──────── Page extract
Coming home to siblings
Buzz Baby is a column about life with babies. Writer Annie McQueen is a mother of four children under the age of 6.
When a baby is born at a hospital, parents are surrounded by helpful nurses, doctors, lactation consultants, and sometimes even in-house hospital photographers. The typical hospital stay often doesn’t feel like enough time to fully prepare for the moment they give you a discharge summary and the baby, smile, and say “good luck.” And then comes the expectations-filled introduction to other family members, especially siblings.
In 2016, Liz Austin had just given birth to her second child, a second daughter, Lucia. Lucia’s big sister, Everley, was 2 at the time. Liz and husband Jeremy decided before their hospital stay that they would do things a little differently than many for the introduction of big sister to baby Lucia.
The couple chose to skip a sibling visit at the hospital, which was allowed at the time, pre-pandemic. “One of the best and non-traditional decisions we made was not to have her come to the hospital to meet [Lucia],” said Liz. She said it helped eliminate heightened emotions for Everley and saved the big surprise for the comfort of home.
When they were packing up for the hospital, Liz explained to Everley that she was getting a fun stay with grandmother, and that they would be back in a few days with a special present.
When Liz and Jeremy came home from the hospital, they planned it so they arrived when Everley was napping. After she woke up, Jeremy recorded the first-meeting moment of the two sisters. “We have the most adorable video of entering her room and telling her we had a surprise. She ran out and found the baby in the bassinet,” said Liz.
Liz said the best part of that choice was there was “no end, no need to say goodbye” and no need to send her home, away from her mom and sister and leave with the sight of mom in a hospital bed. “I felt like a hospital visit and the subsequent separation would be too hard for her, and it turned out to be the exact right decision for our family.”
The Austins welcomed their third child this year, a baby boy, Fletcher, amid strict Covid-19 restrictions. While other families have been enduring restrictions on big siblings at the hospital, Liz says it was not a problem for them. They were going to skip it again anyway.
Big sisters Lucia and Everley even chose to forgo FaceTime with their new baby brother. “They wanted to be completely surprised when we walked him through the door,” she said. The girls got the exciting big reveal they patiently waited for, and it did not have to end. “They spent the rest of the day snuggling him on the couch,” she said.
────────────────
──────── Information shown
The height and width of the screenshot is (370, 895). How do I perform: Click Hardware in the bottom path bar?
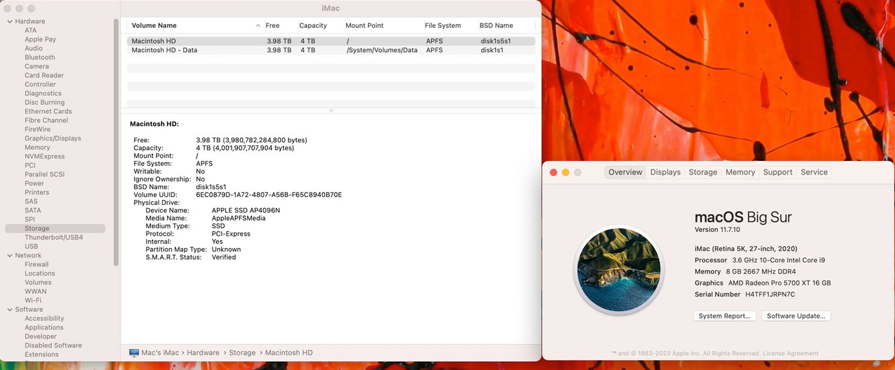point(203,353)
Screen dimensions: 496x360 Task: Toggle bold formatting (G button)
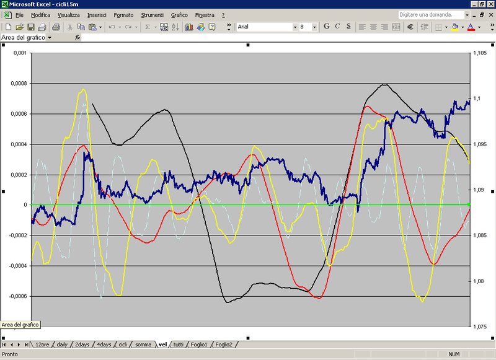click(x=327, y=27)
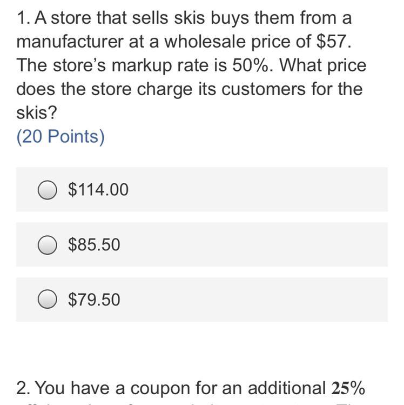Click the word "skis?" ending question 1

36,112

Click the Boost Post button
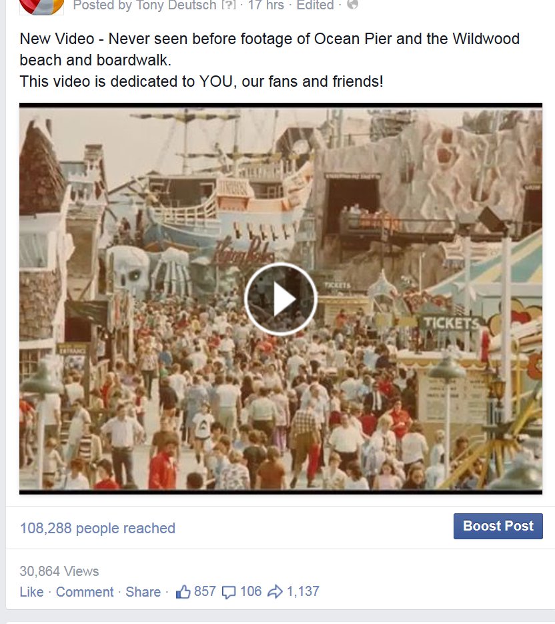coord(498,526)
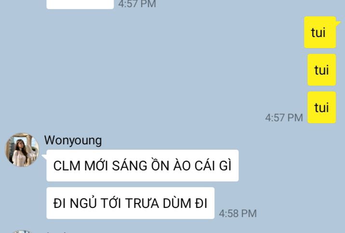Open Wonyoung's profile picture
This screenshot has width=345, height=233.
click(22, 150)
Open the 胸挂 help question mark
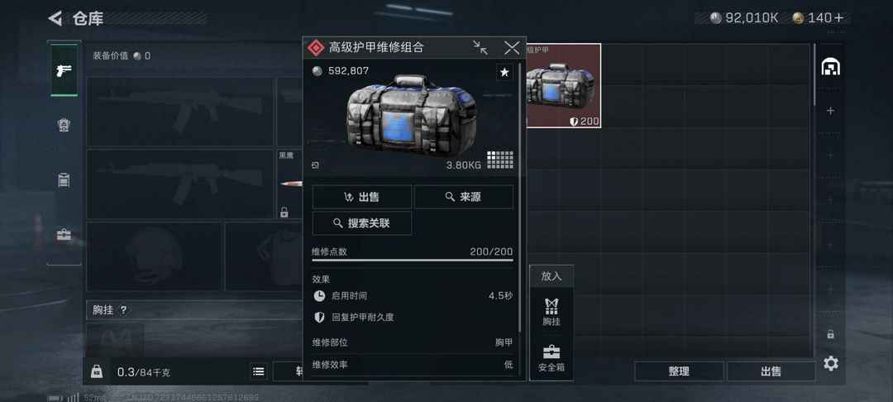This screenshot has width=893, height=402. coord(123,310)
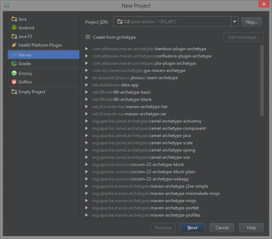The height and width of the screenshot is (239, 272).
Task: Click the Android robot icon
Action: pyautogui.click(x=14, y=28)
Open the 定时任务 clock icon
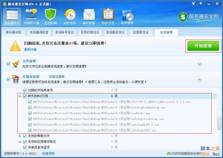 click(70, 16)
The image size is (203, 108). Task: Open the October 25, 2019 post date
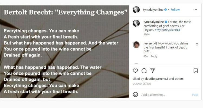pyautogui.click(x=142, y=84)
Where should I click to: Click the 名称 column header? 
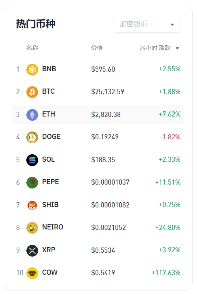click(x=32, y=48)
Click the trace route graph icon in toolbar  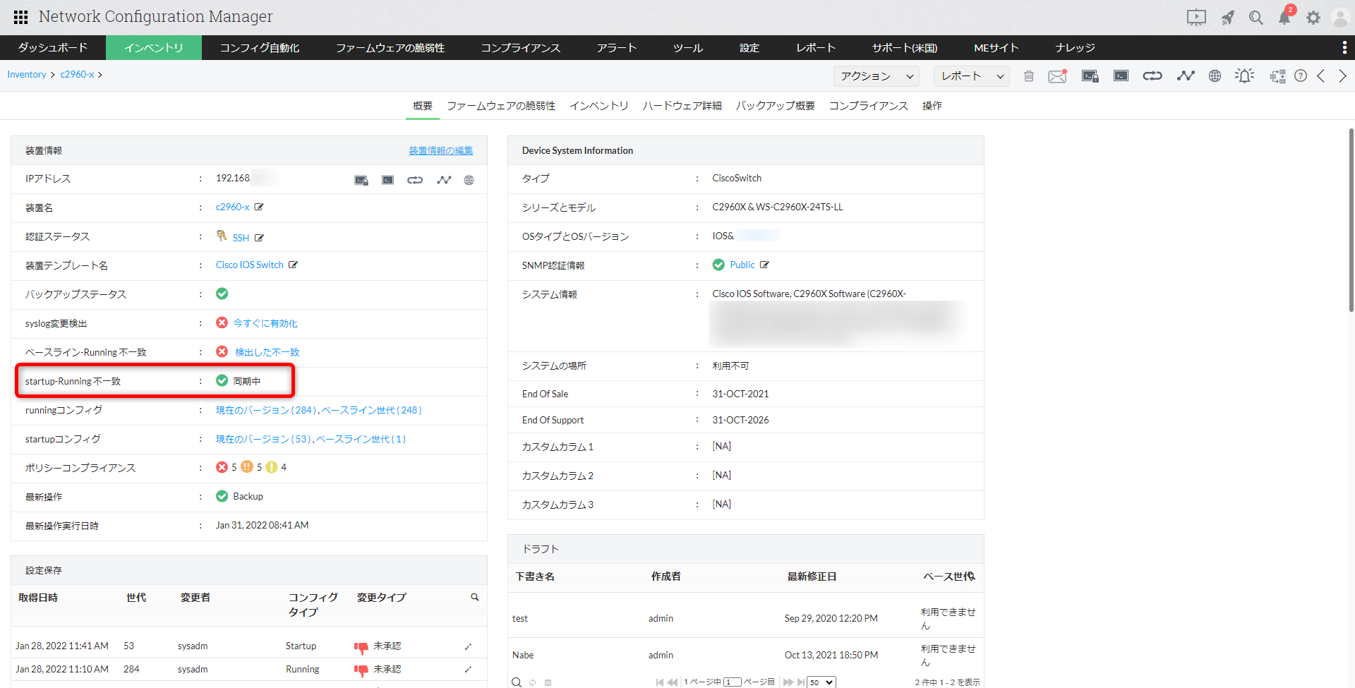click(1186, 76)
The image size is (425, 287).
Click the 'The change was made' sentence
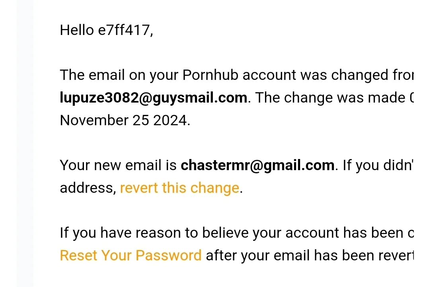tap(330, 98)
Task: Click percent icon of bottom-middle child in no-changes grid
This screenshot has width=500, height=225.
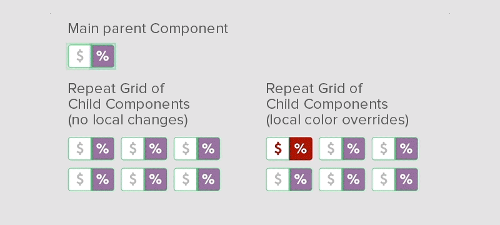Action: coord(156,179)

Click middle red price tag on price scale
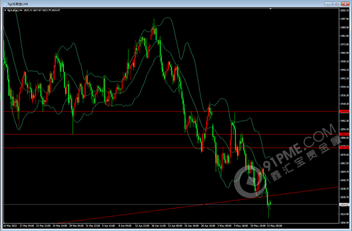click(x=344, y=134)
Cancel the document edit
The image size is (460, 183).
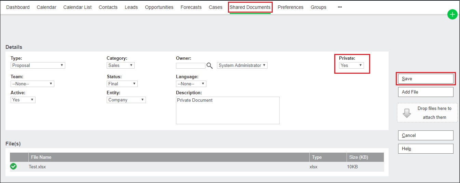tap(425, 135)
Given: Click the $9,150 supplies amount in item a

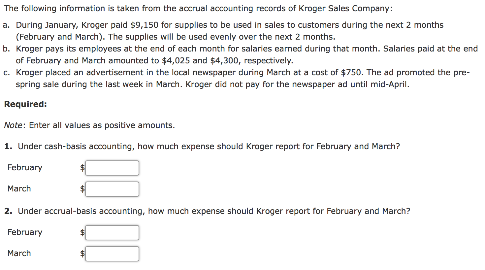Looking at the screenshot, I should point(145,25).
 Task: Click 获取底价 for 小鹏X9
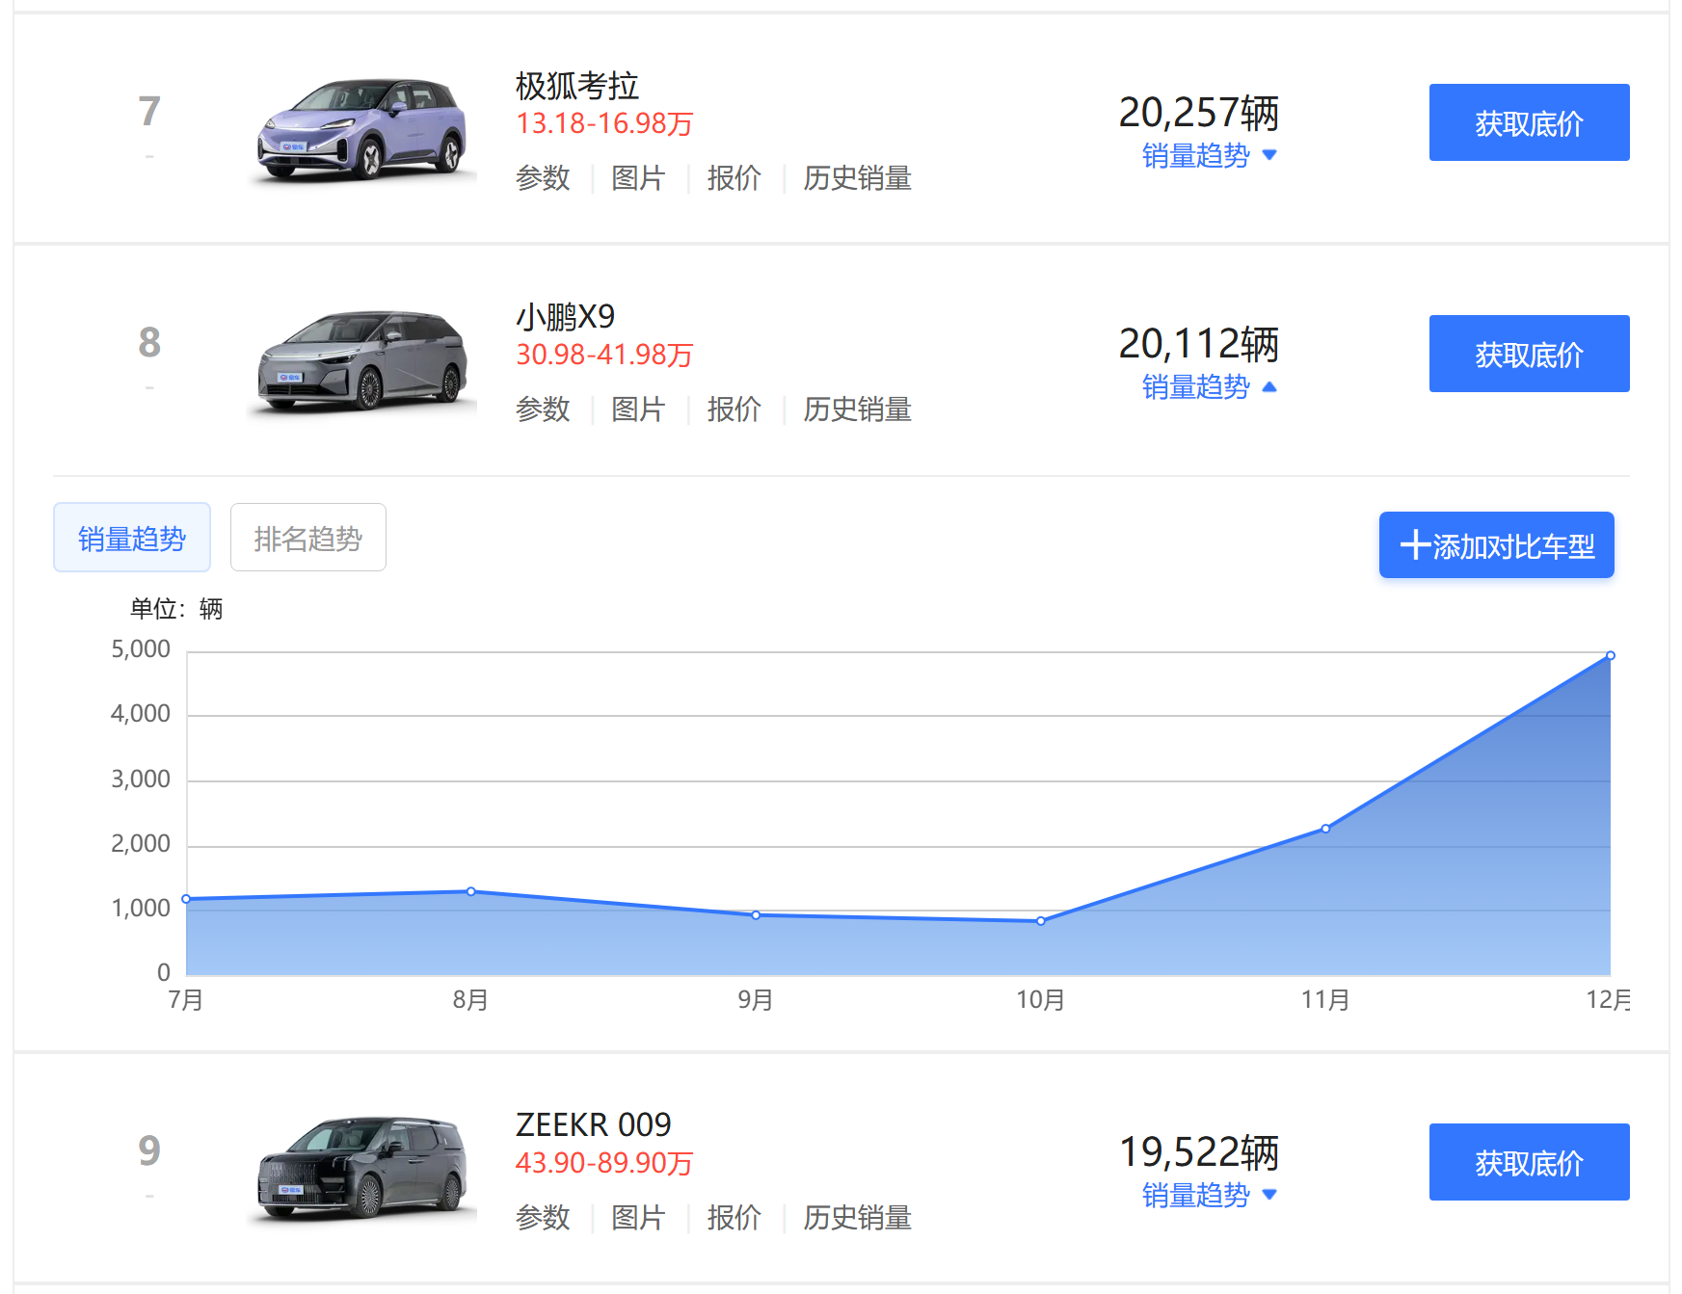tap(1529, 354)
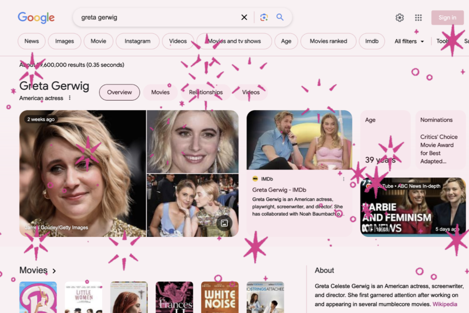The height and width of the screenshot is (313, 469).
Task: Open the IMDb result options menu
Action: (x=343, y=179)
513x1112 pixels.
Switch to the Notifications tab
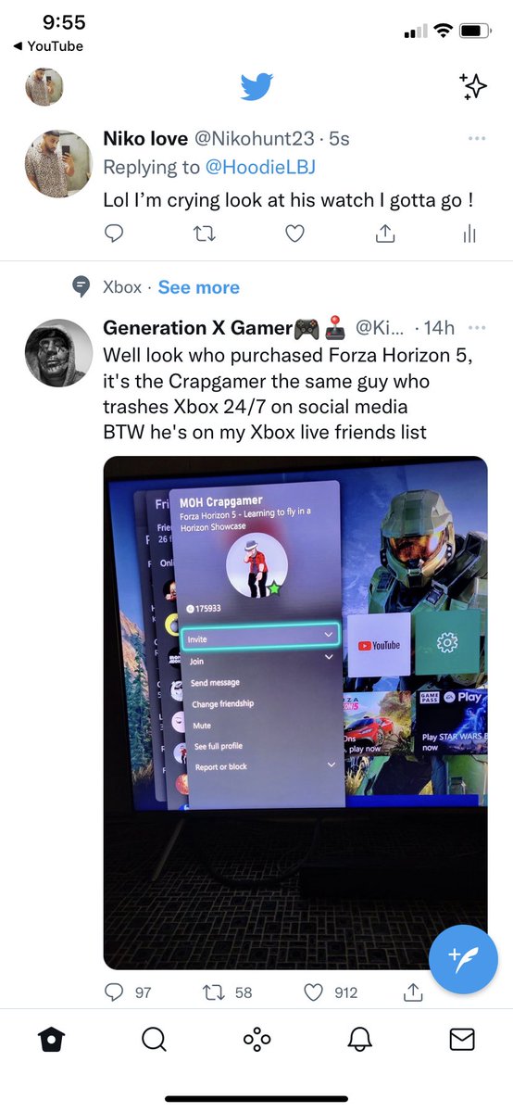359,1040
────────────────
Questions:
a – Decide whether each statement agrees with the column about coming home to siblings, answering yes or no and quoting the deciding words: (i) Everley was 2 when Lucia was born. (ii) The Austins' third child is a girl. (iii) Lucia and Everley met their new brother over FaceTime before he came home.
b – Summarize the column about coming home to siblings in two sentences.
c – Please write the next paragraph of the column about coming home to siblings, picking up after its final sentence.
These items come from a separate source.

Results in order:
a –
(i) Yes: "Lucia’s big sister, Everley, was 2 at the time."
(ii) No: "a baby boy, Fletcher"
(iii) No: "Big sisters Lucia and Everley even chose to forgo FaceTime with their new baby brother."

b – When their second daughter, Lucia, was born in 2016, Liz and Jeremy Austin skipped a hospital sibling visit and surprised 2-year-old Everley at home, a choice Liz says spared Everley a hard separation. When their son Fletcher arrived this year amid Covid-19 restrictions, they skipped the visit again, and the girls, who even forwent FaceTime, spent the rest of the day snuggling him on the couch.

c –
There is another important introduction to plan in many households, and that is introducing a new baby to the family dog.
The Austins have a 5-year-old Poodle, Ouisie. They relied on advice Liz picked up from an old episode of The Dog Whisperer. They had Ouisie in her kennel upon their arrival with Fletcher, as the older kids’ excitement might have been too much for her.
After the kids met him, they let the introduction take place slowly, letting Ouisie come sniff the baby blankets and check out the baby carrier – and, finally, the baby. “She totally ignored him for two weeks. After that, she must have realized he was a permanent addition to the pack. She lies down next to him during tummy time and attends every diaper change and every bedtime as if she thinks we can’t manage without her,” Liz said, laughing.
Another Buzz neighbor recently experienced a sweet moment with their dog, too. Upon entering the house with their new baby in the baby carrier, their dog started whimpering at the baby’s side with excitement.
According to advice from the ASPCA, it is important to start the introduction process for your dog even before the baby is born. One issue is, when your baby arrives, there will inevitably be schedule changes in the household.
Experts advise that about one month prior to baby’s arrival, start making those projected schedule modifications so that it is not an abrupt change when the baby does get there. Also, of course, give the dog, as well as the baby, lots of love and attention.